[Stored data — start]

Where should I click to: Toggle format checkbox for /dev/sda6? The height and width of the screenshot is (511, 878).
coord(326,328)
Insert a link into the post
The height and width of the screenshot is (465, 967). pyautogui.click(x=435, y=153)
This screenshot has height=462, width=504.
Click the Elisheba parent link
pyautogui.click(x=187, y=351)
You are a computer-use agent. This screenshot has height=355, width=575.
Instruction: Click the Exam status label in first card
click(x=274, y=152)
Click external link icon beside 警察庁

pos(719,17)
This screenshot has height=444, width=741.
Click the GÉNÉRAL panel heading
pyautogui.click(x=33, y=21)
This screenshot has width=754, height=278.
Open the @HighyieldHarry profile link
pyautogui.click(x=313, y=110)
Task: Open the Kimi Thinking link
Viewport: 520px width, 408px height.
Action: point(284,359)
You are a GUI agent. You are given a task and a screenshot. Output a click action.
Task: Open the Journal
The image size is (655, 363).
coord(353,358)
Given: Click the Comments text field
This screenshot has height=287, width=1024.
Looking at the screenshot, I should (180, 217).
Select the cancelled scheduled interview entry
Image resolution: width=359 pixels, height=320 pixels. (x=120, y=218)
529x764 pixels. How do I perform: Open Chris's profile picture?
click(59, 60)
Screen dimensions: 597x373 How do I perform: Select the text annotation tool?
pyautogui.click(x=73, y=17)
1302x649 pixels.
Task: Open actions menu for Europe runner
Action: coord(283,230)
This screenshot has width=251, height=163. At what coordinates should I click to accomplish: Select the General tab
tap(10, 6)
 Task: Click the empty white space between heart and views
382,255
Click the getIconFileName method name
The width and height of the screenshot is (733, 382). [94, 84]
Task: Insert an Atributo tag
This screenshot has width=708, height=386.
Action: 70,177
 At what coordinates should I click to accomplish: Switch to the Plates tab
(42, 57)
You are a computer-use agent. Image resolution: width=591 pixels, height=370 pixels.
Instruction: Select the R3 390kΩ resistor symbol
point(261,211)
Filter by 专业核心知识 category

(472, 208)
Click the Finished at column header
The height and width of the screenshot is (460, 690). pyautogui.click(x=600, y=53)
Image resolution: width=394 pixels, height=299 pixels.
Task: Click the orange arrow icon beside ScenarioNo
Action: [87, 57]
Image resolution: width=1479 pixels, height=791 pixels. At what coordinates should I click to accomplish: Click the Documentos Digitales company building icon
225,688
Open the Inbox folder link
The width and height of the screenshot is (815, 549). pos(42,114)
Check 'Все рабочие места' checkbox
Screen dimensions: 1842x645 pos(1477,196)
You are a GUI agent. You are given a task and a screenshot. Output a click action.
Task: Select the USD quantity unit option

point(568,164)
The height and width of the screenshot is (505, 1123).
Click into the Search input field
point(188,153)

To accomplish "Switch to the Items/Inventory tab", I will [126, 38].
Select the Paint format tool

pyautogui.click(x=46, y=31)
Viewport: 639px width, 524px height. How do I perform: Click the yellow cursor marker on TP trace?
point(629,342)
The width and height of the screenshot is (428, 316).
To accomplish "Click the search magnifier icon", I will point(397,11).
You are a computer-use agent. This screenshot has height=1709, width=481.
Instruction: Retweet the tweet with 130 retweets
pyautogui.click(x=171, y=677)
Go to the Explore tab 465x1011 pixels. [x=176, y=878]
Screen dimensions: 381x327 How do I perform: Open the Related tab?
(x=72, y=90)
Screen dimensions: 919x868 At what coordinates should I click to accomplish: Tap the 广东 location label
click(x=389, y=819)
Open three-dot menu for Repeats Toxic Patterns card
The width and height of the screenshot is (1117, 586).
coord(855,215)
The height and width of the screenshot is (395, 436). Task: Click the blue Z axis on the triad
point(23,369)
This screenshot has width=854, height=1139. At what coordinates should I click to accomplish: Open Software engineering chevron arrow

[Stored data — finish]

→ **Task brief**: Lines from the beginning of the data above through the line containing "Given: Click the Comments text field" are to be returned exactly, and no others.

→ **Exercise answer**:
Where should I click to: Toggle format checkbox for /dev/sda6? The height and width of the screenshot is (511, 878).
coord(326,328)
Insert a link into the post
The height and width of the screenshot is (465, 967). pyautogui.click(x=435, y=153)
This screenshot has height=462, width=504.
Click the Elisheba parent link
pyautogui.click(x=187, y=351)
You are a computer-use agent. This screenshot has height=355, width=575.
Instruction: Click the Exam status label in first card
click(x=274, y=152)
Click external link icon beside 警察庁

pos(719,17)
This screenshot has height=444, width=741.
Click the GÉNÉRAL panel heading
pyautogui.click(x=33, y=21)
This screenshot has width=754, height=278.
Open the @HighyieldHarry profile link
pyautogui.click(x=313, y=110)
Task: Open the Kimi Thinking link
Viewport: 520px width, 408px height.
Action: point(284,359)
You are a GUI agent. You are given a task and a screenshot. Output a click action.
Task: Open the Journal
The image size is (655, 363).
coord(353,358)
Given: Click the Comments text field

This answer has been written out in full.